BACKGROUND: The clinical decision support system (CDSS) has become an indispensable tool for reducing medication errors and adverse drug events. However, numerous studies have reported that CDSS alerts are often overridden. The increase in override rates has raised questions about the appropriateness of CDSS application along with concerns about patient safety and quality of care.
OBJECTIVE: The aim of this study was to conduct a systematic review to examine the override rate, the reasons for the alert override at the time of prescribing, and evaluate the appropriateness of overrides.
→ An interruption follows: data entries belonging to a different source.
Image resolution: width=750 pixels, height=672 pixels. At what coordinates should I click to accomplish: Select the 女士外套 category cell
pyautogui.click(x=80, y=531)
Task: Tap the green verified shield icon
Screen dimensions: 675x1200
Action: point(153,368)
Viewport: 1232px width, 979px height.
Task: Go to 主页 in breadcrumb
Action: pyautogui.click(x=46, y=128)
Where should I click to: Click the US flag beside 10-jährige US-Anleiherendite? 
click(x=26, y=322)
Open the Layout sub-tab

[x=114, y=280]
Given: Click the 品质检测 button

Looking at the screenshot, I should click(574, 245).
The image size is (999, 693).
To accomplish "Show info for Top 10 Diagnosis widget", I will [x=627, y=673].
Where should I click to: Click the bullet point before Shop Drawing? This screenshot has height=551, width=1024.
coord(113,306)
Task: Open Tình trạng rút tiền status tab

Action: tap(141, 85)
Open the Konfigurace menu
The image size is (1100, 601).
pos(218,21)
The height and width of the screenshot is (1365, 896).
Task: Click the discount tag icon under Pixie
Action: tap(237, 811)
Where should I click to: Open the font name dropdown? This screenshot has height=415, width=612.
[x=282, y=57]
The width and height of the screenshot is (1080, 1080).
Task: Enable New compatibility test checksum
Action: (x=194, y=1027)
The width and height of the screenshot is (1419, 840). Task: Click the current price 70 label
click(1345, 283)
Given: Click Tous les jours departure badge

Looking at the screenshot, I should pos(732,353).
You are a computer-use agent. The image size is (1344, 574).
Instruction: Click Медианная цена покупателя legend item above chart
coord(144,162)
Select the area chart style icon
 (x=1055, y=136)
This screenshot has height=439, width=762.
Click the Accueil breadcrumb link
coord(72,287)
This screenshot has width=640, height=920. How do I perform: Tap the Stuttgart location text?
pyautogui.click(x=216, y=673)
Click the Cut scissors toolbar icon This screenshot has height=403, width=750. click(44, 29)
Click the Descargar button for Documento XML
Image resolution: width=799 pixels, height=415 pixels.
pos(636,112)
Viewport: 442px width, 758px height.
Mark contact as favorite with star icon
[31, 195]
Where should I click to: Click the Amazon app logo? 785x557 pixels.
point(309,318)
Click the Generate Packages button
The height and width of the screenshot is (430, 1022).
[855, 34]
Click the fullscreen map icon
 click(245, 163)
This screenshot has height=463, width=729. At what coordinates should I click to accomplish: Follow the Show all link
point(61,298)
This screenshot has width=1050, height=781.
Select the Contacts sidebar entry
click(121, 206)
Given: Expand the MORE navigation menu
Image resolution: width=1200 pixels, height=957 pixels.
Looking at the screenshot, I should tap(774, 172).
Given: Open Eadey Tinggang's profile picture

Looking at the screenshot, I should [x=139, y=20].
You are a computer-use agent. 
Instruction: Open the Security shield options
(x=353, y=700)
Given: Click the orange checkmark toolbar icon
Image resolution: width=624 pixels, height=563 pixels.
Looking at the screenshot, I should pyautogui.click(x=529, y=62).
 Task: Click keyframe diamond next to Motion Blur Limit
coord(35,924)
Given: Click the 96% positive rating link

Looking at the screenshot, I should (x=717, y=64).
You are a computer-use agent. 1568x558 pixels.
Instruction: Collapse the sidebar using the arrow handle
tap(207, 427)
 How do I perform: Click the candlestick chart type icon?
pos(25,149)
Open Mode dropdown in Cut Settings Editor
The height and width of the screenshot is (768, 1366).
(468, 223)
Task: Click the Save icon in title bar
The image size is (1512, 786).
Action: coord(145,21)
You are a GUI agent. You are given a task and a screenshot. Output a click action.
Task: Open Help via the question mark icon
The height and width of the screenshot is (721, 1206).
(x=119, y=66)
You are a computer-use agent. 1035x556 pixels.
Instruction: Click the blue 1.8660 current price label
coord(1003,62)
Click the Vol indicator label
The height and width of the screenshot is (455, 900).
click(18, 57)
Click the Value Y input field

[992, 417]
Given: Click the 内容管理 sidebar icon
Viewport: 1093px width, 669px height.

METHODS: We searched electronic databases, including Google Scholar, PubMed, Embase, Scopus, and Web of Science, without language restrictions between January 1, 2000 and March 31, 2019. Two authors independently extracted data and crosschecked the extraction to avoid errors. The quality of the included studies was examined following Cochrane guidelines.
RESULTS: We included 23 articles in our systematic review. The range of average override alerts was 46.2%-96.2%. An average of 29.4%-100% of the overrides alerts were classified as appropriate, and the rate of appropriateness varied according to the alert type (drug-allergy interaction 63.4%-100%, drug-drug interaction 0%-95%, dose 43.9%-88.8%, geriatric 14.3%-57%, renal 27%-87.5%). The interrater reliability for the assessment of override alerts appropriateness was excellent (kappa=0.79-0.97). The most common reasons given for the override were "will monitor" and "patients have tolerated before."
CONCLUSIONS: The findings of our study show that alert override rates are high, and certain categories of overrides such as drug-drug interaction, renal, and geriatric were classified as inappropriate. Nevertheless, large proportions of drug duplication, drug-allergy, and formulary alerts were appropriate, suggesting that these groups of alerts can be primary targets to revise and update the system for reducing alert fatigue. Future efforts should also focus on optimizing alert types, providing clear information, and explaining the rationale of the alert so that essential alerts are not inappropriately overridden.